YOUR GOAL:
Return a copy of each line in the listing that includes the word "computer".

AVAILABLE DATA:
········

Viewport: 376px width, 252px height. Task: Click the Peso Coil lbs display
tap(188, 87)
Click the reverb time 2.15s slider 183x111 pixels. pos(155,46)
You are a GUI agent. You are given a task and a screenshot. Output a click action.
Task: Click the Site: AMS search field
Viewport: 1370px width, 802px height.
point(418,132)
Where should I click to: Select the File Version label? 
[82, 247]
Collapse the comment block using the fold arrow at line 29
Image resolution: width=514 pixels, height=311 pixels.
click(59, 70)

········

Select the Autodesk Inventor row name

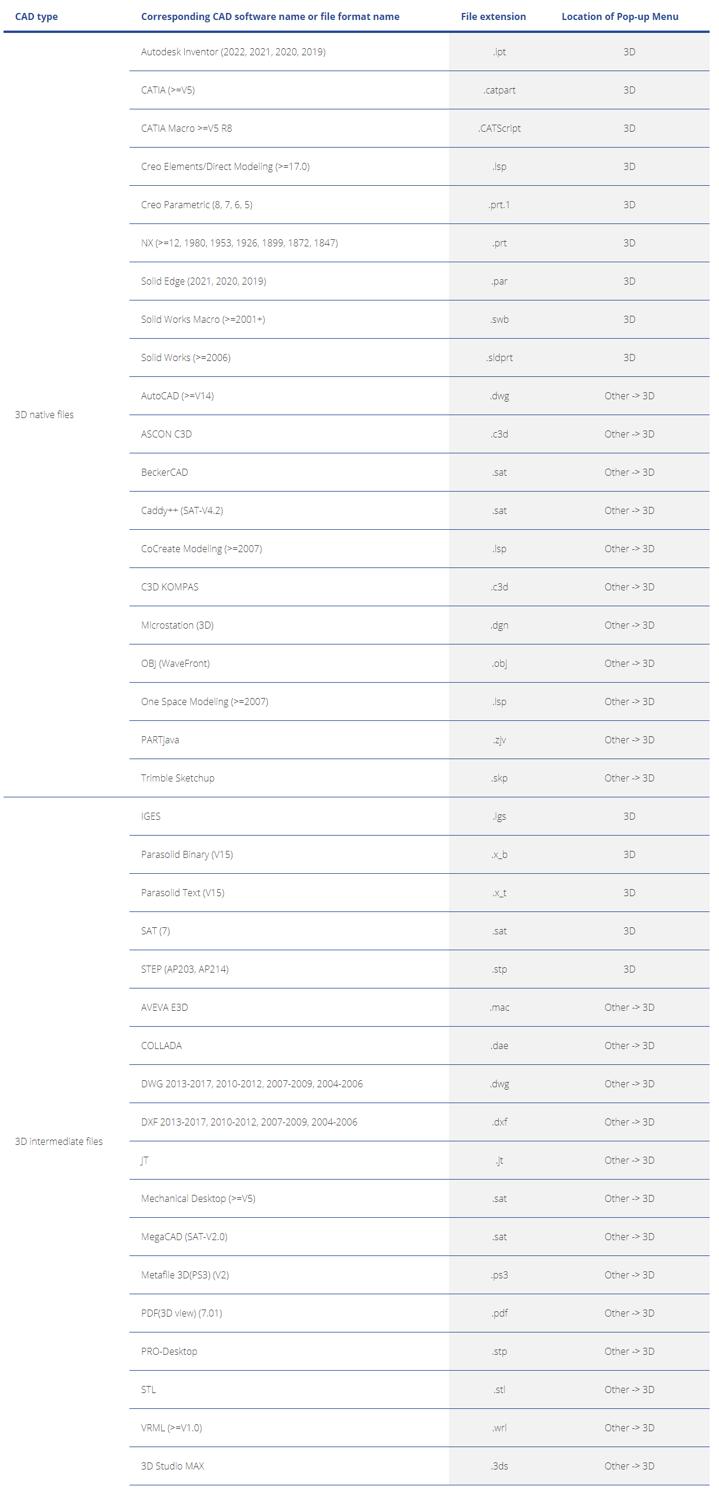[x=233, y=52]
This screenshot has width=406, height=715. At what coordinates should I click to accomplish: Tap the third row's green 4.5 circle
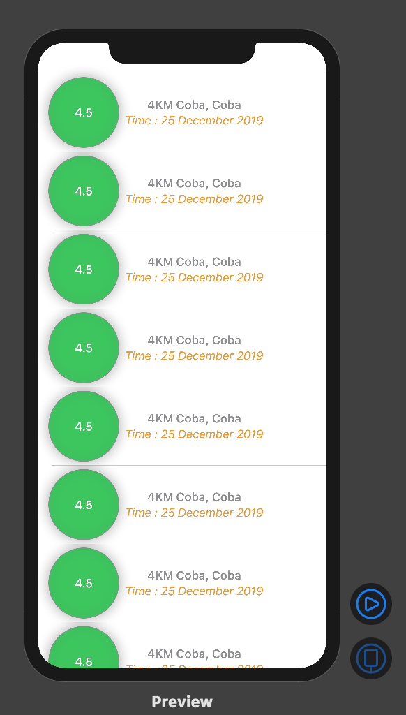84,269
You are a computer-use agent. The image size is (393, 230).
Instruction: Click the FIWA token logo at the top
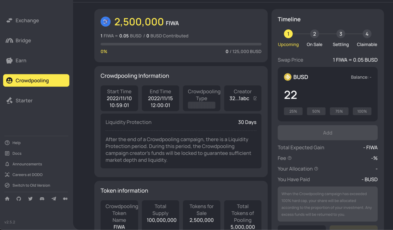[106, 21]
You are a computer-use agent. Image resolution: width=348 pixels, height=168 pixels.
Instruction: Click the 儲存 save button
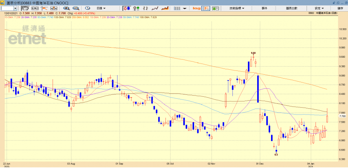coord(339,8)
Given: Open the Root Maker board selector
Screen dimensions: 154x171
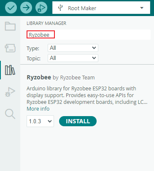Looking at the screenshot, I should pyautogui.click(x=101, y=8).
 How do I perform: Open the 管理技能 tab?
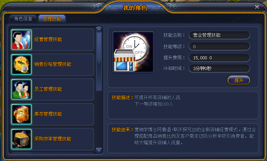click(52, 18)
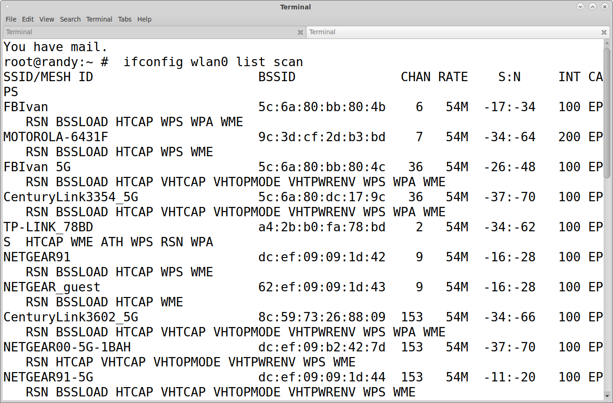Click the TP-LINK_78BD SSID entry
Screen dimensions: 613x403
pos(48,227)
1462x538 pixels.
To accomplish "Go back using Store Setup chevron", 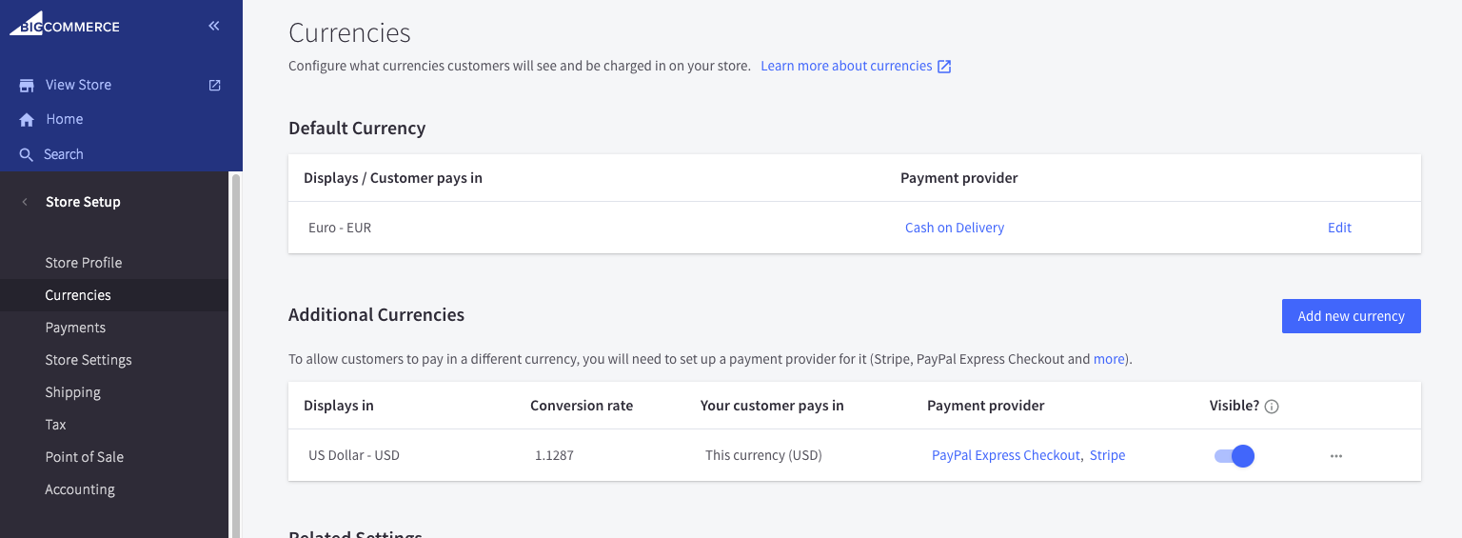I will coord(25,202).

········

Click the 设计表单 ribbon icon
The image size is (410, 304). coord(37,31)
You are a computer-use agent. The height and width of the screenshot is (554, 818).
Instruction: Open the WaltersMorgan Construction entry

········

RESULT OF THE TASK:
You are a computer-use agent. The image size is (393, 230).
You are a computer-use agent. Image resolution: width=348 pixels, height=168 pixels.
You are a computer-use agent. The height and width of the screenshot is (554, 818).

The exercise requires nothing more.